Exercise details →
Starting with the line that contains "Viewport: 811px width, 532px height." and stopping after the line that contains "Task: Click the 族分类管理 grid icon in sidebar", return each line below exactly as written, with no others.

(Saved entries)
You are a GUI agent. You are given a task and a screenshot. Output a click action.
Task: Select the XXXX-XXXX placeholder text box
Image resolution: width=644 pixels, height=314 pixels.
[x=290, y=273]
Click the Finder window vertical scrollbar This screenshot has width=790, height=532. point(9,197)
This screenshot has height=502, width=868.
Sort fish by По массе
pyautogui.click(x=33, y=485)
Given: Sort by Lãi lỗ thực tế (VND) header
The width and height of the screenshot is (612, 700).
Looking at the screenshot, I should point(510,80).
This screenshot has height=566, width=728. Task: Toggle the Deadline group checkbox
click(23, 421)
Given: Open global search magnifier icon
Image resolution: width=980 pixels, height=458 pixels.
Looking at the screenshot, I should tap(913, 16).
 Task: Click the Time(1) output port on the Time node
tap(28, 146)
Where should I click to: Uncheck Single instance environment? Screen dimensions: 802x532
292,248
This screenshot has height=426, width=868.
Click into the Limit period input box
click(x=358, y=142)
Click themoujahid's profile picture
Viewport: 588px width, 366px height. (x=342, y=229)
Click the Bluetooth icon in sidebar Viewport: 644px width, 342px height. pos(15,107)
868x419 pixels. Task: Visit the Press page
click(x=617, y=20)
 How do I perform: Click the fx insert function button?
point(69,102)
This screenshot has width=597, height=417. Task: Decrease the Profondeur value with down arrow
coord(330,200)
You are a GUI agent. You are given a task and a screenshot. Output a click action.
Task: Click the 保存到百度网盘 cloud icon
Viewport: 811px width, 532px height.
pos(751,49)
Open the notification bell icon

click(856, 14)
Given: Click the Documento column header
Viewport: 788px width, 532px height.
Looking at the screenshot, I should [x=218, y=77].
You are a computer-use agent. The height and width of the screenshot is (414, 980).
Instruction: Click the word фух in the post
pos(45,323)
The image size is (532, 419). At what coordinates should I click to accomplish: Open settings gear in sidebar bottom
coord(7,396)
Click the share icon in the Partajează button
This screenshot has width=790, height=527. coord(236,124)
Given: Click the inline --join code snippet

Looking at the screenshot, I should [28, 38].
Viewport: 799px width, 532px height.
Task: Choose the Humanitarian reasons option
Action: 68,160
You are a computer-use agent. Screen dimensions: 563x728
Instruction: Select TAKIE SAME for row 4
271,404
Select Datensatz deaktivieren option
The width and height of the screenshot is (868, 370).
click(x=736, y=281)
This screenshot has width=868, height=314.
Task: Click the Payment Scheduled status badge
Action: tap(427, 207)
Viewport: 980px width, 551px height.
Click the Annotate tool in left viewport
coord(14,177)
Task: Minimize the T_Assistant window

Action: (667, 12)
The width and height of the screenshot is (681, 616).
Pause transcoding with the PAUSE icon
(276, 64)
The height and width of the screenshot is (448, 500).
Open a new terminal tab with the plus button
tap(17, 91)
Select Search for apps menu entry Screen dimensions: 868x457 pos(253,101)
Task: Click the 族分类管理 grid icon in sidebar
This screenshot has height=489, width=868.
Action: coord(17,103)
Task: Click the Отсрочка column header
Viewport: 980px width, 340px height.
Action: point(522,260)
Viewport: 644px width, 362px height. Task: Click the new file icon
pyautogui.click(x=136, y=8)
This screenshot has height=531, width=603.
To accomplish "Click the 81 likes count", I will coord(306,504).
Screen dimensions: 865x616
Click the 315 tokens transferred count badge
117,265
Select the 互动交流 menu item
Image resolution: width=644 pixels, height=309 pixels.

Finished exercise →
Viewport: 811px width, 532px height.
pos(751,49)
Open the notification bell icon

click(856, 14)
Given: Click the Documento column header
Viewport: 788px width, 532px height.
Looking at the screenshot, I should [x=218, y=77].
You are a computer-use agent. The height and width of the screenshot is (414, 980).
Instruction: Click the word фух in the post
pos(45,323)
The image size is (532, 419). At what coordinates should I click to accomplish: Open settings gear in sidebar bottom
coord(7,396)
Click the share icon in the Partajează button
This screenshot has width=790, height=527. coord(236,124)
Given: Click the inline --join code snippet

Looking at the screenshot, I should [28, 38].
Viewport: 799px width, 532px height.
Task: Choose the Humanitarian reasons option
Action: 68,160
You are a computer-use agent. Screen dimensions: 563x728
Instruction: Select TAKIE SAME for row 4
271,404
Select Datensatz deaktivieren option
The width and height of the screenshot is (868, 370).
click(x=736, y=281)
This screenshot has width=868, height=314.
Task: Click the Payment Scheduled status badge
Action: tap(427, 207)
Viewport: 980px width, 551px height.
Click the Annotate tool in left viewport
coord(14,177)
Task: Minimize the T_Assistant window

Action: (667, 12)
The width and height of the screenshot is (681, 616).
Pause transcoding with the PAUSE icon
(276, 64)
The height and width of the screenshot is (448, 500).
Open a new terminal tab with the plus button
tap(17, 91)
Select Search for apps menu entry Screen dimensions: 868x457 pos(253,101)
Task: Click the 族分类管理 grid icon in sidebar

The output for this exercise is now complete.